*Brief*
Rewrite every item below, swapping "Locate each element" for "Find each element" and leaving everything else unchanged.
##########
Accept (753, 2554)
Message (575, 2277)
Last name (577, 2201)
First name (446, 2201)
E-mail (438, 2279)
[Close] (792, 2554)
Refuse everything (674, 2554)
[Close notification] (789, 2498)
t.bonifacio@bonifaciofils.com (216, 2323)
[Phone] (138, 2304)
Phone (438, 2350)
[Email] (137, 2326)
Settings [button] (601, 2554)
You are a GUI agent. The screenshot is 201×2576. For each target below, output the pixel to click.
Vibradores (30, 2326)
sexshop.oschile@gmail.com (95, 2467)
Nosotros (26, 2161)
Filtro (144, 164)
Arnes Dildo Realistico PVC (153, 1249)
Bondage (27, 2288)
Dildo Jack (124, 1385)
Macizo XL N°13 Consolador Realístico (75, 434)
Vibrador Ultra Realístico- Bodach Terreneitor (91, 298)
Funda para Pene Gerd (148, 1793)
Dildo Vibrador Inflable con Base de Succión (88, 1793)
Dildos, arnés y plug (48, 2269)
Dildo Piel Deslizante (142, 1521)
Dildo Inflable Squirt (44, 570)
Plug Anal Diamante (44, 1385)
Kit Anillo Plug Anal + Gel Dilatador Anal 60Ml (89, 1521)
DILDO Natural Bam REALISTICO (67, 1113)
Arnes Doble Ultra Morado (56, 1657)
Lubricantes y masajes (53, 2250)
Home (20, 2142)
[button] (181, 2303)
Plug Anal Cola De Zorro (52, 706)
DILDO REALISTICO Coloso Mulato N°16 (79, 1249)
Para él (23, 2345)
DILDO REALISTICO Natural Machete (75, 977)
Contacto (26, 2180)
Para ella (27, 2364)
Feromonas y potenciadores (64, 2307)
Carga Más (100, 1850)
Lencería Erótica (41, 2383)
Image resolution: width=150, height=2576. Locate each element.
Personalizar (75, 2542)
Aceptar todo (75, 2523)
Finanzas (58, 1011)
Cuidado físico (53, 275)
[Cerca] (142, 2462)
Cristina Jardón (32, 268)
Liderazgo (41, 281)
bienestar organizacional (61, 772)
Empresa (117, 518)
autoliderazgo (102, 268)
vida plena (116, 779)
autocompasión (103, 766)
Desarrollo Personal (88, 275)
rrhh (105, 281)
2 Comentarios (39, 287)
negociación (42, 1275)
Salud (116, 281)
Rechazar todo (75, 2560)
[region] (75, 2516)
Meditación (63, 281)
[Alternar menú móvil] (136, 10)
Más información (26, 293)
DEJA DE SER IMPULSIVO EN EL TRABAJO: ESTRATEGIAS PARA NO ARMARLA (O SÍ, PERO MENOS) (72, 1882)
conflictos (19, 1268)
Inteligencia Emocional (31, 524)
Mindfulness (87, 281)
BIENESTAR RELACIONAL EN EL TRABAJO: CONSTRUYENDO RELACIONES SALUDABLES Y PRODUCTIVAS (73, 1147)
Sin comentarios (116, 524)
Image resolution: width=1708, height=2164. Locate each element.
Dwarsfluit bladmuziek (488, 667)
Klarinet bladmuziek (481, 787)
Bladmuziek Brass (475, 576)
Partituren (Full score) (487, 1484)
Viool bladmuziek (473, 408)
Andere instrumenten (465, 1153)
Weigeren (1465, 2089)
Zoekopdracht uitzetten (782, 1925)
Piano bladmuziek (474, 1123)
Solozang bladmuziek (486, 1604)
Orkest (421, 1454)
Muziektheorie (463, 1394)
##########
*Correct output*
Accept (753, 2554)
Message (575, 2277)
Last name (577, 2201)
First name (446, 2201)
E-mail (438, 2279)
[Close] (792, 2554)
Refuse everything (674, 2554)
[Close notification] (789, 2498)
t.bonifacio@bonifaciofils.com (216, 2323)
[Phone] (138, 2304)
Phone (438, 2350)
[Email] (137, 2326)
Settings [button] (601, 2554)
You are a GUI agent. The screenshot is 201×2576. For each target below, output the pixel to click.
Vibradores (30, 2326)
sexshop.oschile@gmail.com (95, 2467)
Nosotros (26, 2161)
Filtro (144, 164)
Arnes Dildo Realistico PVC (153, 1249)
Bondage (27, 2288)
Dildo Jack (124, 1385)
Macizo XL N°13 Consolador Realístico (75, 434)
Vibrador Ultra Realístico- Bodach Terreneitor (91, 298)
Funda para Pene Gerd (148, 1793)
Dildo Vibrador Inflable con Base de Succión (88, 1793)
Dildos, arnés y plug (48, 2269)
Dildo Piel Deslizante (142, 1521)
Dildo Inflable Squirt (44, 570)
Plug Anal Diamante (44, 1385)
Kit Anillo Plug Anal + Gel Dilatador Anal 60Ml (89, 1521)
DILDO Natural Bam REALISTICO (67, 1113)
Arnes Doble Ultra Morado (56, 1657)
Lubricantes y masajes (53, 2250)
Home (20, 2142)
[button] (181, 2303)
Plug Anal Cola De Zorro (52, 706)
DILDO REALISTICO Coloso Mulato N°16 (79, 1249)
Para él (23, 2345)
DILDO REALISTICO Natural Machete (75, 977)
Contacto (26, 2180)
Para ella (27, 2364)
Feromonas y potenciadores (64, 2307)
Carga Más (100, 1850)
Lencería Erótica (41, 2383)
Image resolution: width=150, height=2576. Find each element.
Personalizar (75, 2542)
Aceptar todo (75, 2523)
Finanzas (58, 1011)
Cuidado físico (53, 275)
[Cerca] (142, 2462)
Cristina Jardón (32, 268)
Liderazgo (41, 281)
bienestar organizacional (61, 772)
Empresa (117, 518)
autoliderazgo (102, 268)
vida plena (116, 779)
autocompasión (103, 766)
Desarrollo Personal (88, 275)
rrhh (105, 281)
2 Comentarios (39, 287)
negociación (42, 1275)
Salud (116, 281)
Rechazar todo (75, 2560)
[region] (75, 2516)
Meditación (63, 281)
[Alternar menú móvil] (136, 10)
Más información (26, 293)
DEJA DE SER IMPULSIVO EN EL TRABAJO: ESTRATEGIAS PARA NO ARMARLA (O SÍ, PERO MENOS) (72, 1882)
conflictos (19, 1268)
Inteligencia Emocional (31, 524)
Mindfulness (87, 281)
BIENESTAR RELACIONAL EN EL TRABAJO: CONSTRUYENDO RELACIONES SALUDABLES Y PRODUCTIVAS (73, 1147)
Sin comentarios (116, 524)
Image resolution: width=1708, height=2164. Find each element.
Dwarsfluit bladmuziek (488, 667)
Klarinet bladmuziek (481, 787)
Bladmuziek Brass (475, 576)
Partituren (Full score) (487, 1484)
Viool bladmuziek (473, 408)
Andere instrumenten (465, 1153)
Weigeren (1465, 2089)
Zoekopdracht uitzetten (782, 1925)
Piano bladmuziek (474, 1123)
Solozang bladmuziek (486, 1604)
Orkest (421, 1454)
Muziektheorie (463, 1394)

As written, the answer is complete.